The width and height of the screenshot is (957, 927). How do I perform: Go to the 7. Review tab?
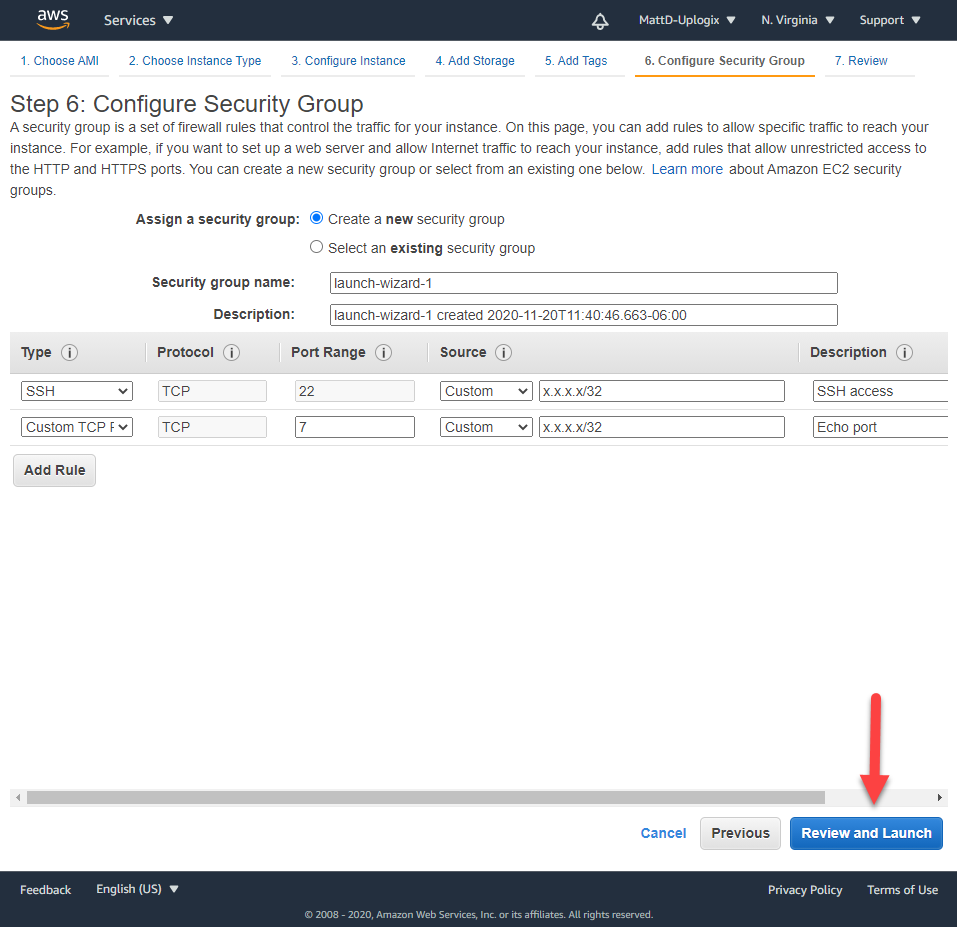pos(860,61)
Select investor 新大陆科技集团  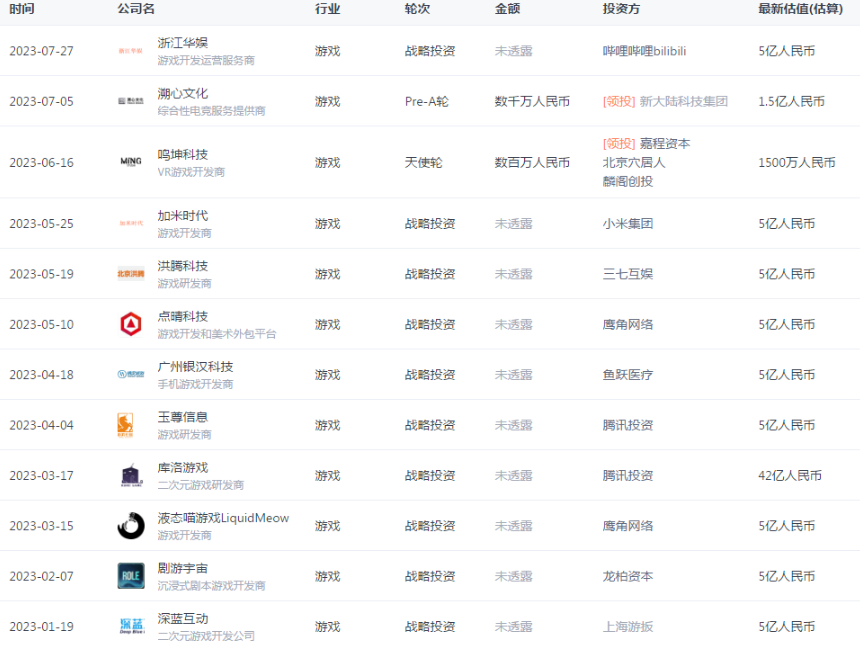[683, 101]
--
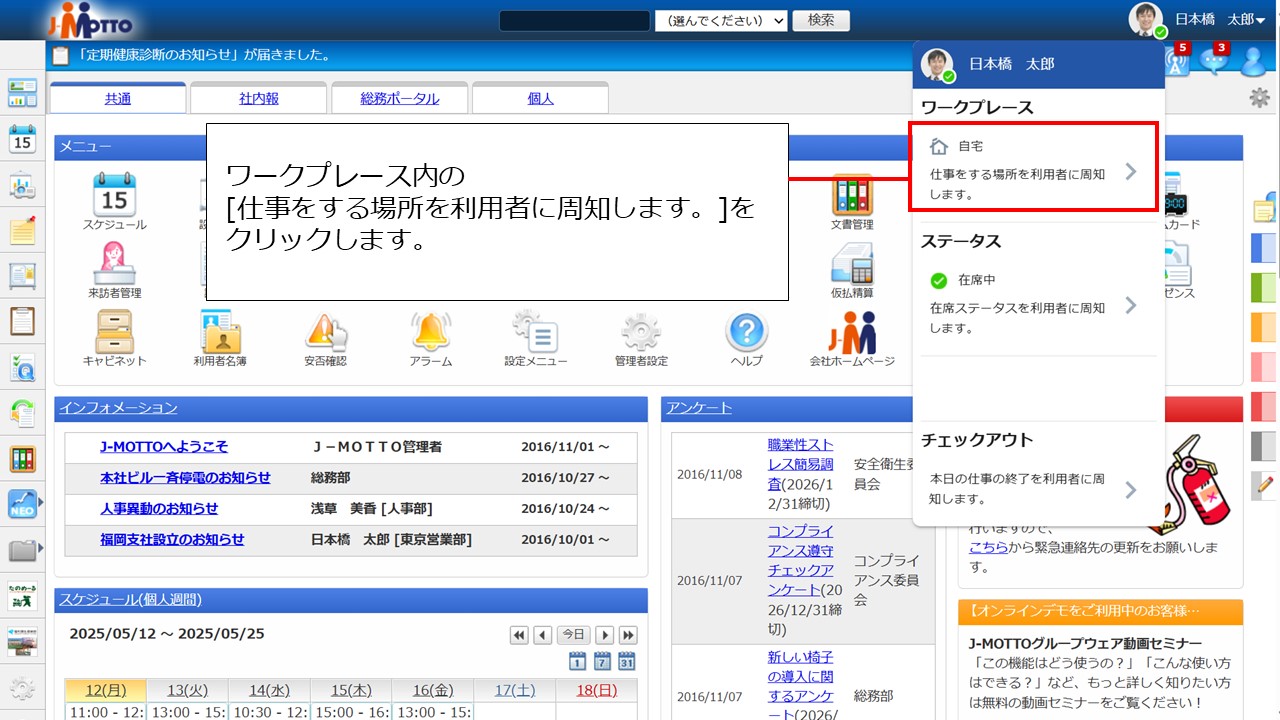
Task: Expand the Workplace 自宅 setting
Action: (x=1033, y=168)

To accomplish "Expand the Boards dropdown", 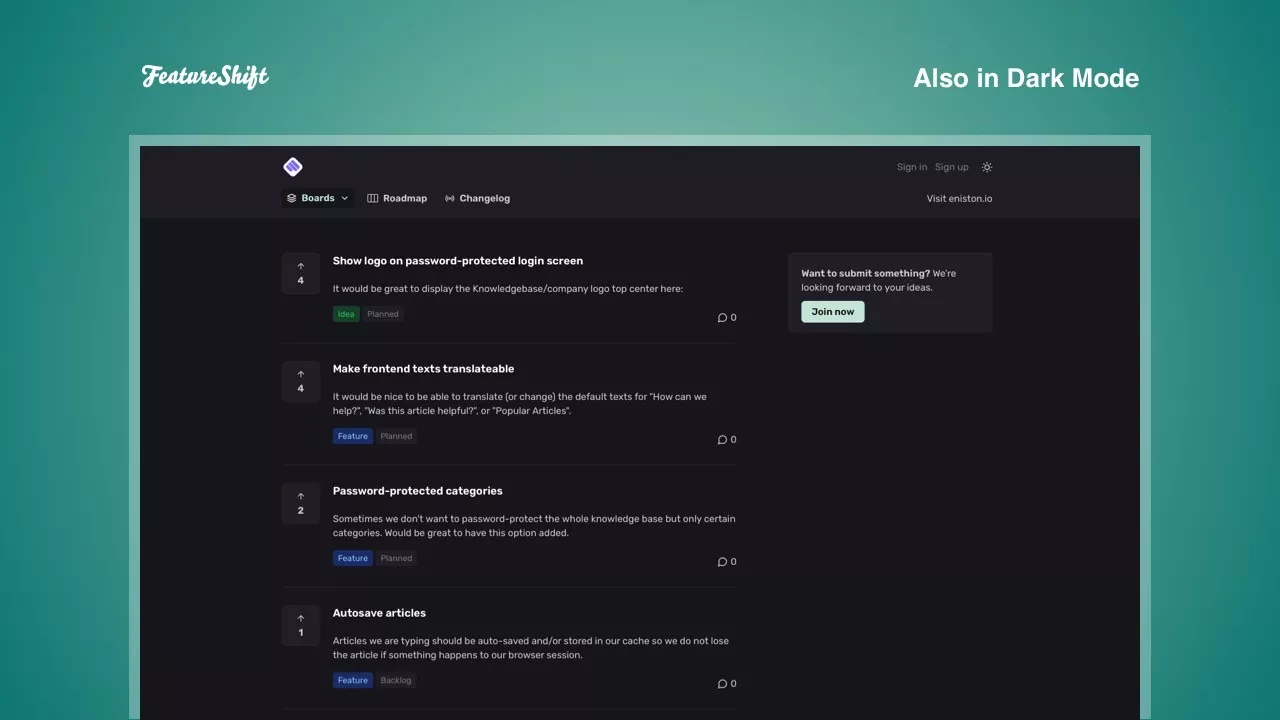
---
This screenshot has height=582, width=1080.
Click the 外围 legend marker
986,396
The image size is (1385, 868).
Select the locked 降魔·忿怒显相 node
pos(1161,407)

_ZADANIE_
Przepisz w całości tylko fragment od wiersza zawierającego „The width and” do wiersza zawierającego „pos(860,61)” włącznie i przeskaluj w nim współrzędne punktów: pomnóż je przez 1,5 i zaokrąglij do liczb całkowitych, połówki w górę. Obrazy pomiń.

_WYNIK ZADANIA_
The width and height of the screenshot is (957, 927). How do I perform: Go to the 7. Review tab?
pos(1290,92)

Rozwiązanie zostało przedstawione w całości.